The sexual delicts of the victim were only weakly exploited by the defense to insinuate that she might have consented to sexual intercourse. Under the brutal and fearful circumstances of the offense any suggestion of consent is untenable, and we dismiss it out of hand, as apparently did the court below. What the defense sought to do with the evidence was to raise a reasonable doubt that immotile spermatozoa found in the victim’s vagina had been deposited there by her fiance, rather than by the accused, and that therefore the victim was mistaken or untruthful in her assertion she had been raped. Before discussing the scientific evidence pertaining to the spermatozoa found, we note in passing the obvious incongruity in the position that the victim was sexually promiscuous but still was unable to know whether her vagina had been violated by the accused’s finger or by his penis.

The real and circumstantial evidence in the record of trial effectively resolves this factual issue adversely to the accused and proves beyond question that the victim’s assertion that she had been raped is truthful and correct. Within an hour and a half after the attack, she was seen by a well qualified gynecologist who examined her [636]*636thoroughly and took specimens from her vagina and the opening of her cervix for several basic clinical tests.

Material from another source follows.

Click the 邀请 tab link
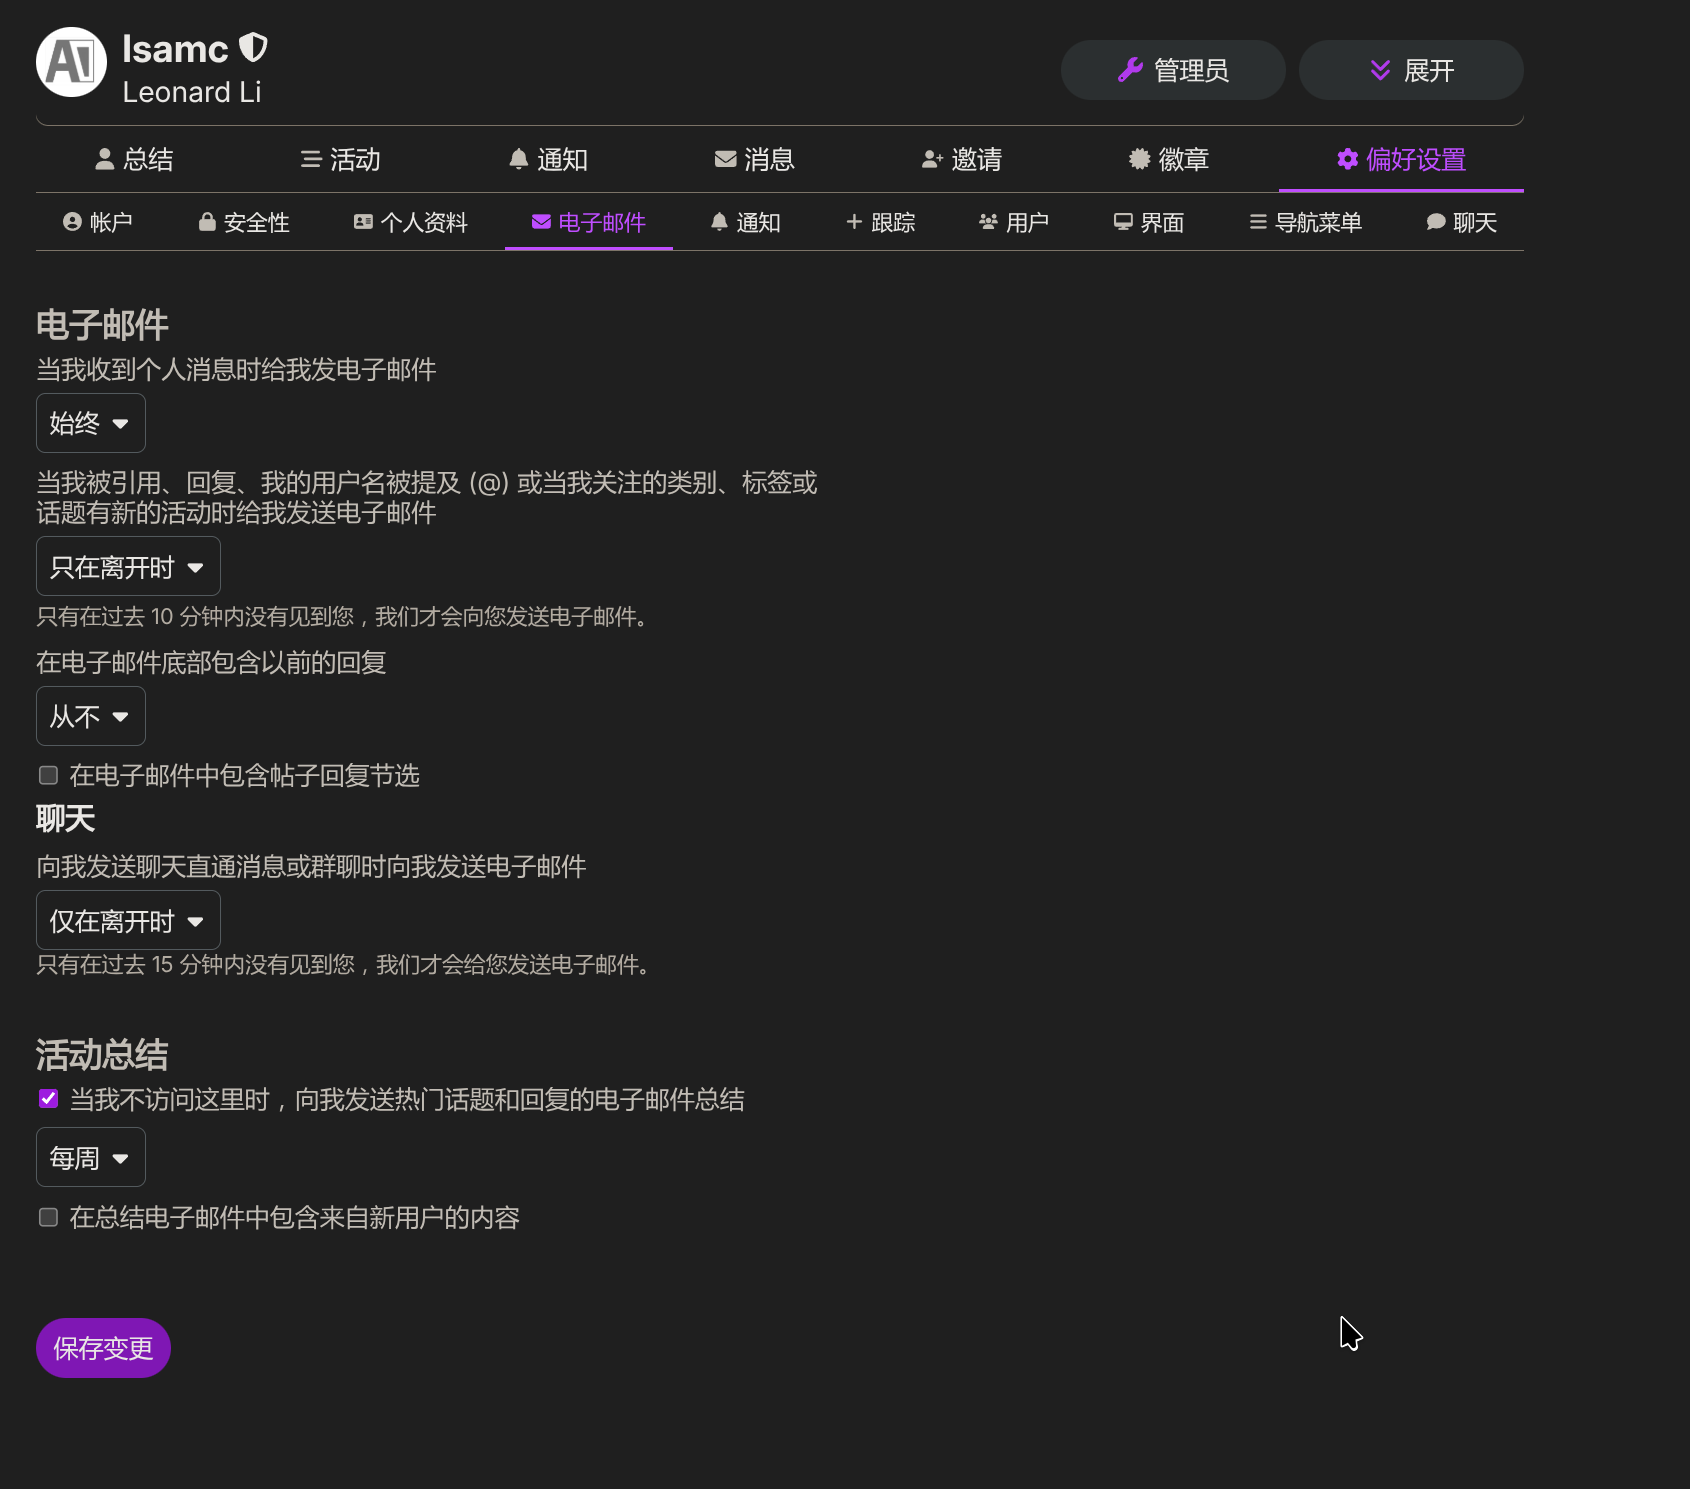This screenshot has height=1489, width=1690. click(x=961, y=159)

His examination did not reveal any injuries, but he observed that she was agitated, angry, and extremely cooperative in the examination. He could observe that she had recently ended a menstrual period, as there was still a bloody tinge to her vaginal fluids. While he was conducting his examination he was informed that one of the laboratory technicians had found immotile spermatozoa in a specimen the gynecologist had taken from her vagina. The circumstances and admissibility of this particular test will be treated at greater length below, but it was a significant factor in the examining gynecologist’s conclusion that the victim had recently had sexual intercourse. He would not commit himself as to the exact time this occurred, but he did say the results of his examination would be consistent with intercourse within the previous two to forty-eight hours. He opined that spermatozoa would not be found in the vagina for a much greater period and that in any event any spermatozoa deposited in the victim’s vagina earlier would have been washed away by her recent menstrual period.

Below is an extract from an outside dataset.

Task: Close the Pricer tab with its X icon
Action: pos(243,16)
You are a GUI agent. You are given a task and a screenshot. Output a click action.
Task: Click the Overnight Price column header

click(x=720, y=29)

One of the specimens of the vaginal fluids taken from the victim was delivered immediately to the laboratory of the hospital where she was being examined. This was the “wet mount” test for the determination of the motility of any spermatozoa that might be found. The remaining specimens were prepared in different manners for four other complementary tests. The following morning the pathologist in charge of the laboratory personally conducted a Pap smear test and also participated in the calculations of the spectrometer measurements of an acid phosphatase test. In the Pap smear test he observed the presence of spermatozoa. As that test involves the mounting of the specimen on a glass slide and fixing it with an alcohol based stain, the sperm he saw were necessarily immotile. The level of acid phosphatase found in the vaginal specimen established the presence of seminal fluid, as acid phosphatase is produced by the male prostate gland. The one specimen which had been delivered directly to the laboratory the night before was not seen by the pathologist. This was the “wet mount” test in which the vaginal specimen was prepared in a saline solution, and according to laboratory protocol, was to be microscopically observed as soon as possible in order to determine whether any spermatozoa found was motile. This test was done during the night by the technician then on duty, Specialist Fourth Class Garcia. Garcia’s determination that immotile sperm were present was recorded on a laboratory slip, time stamped “0116”, and was available to the pathologist before the other tests were done.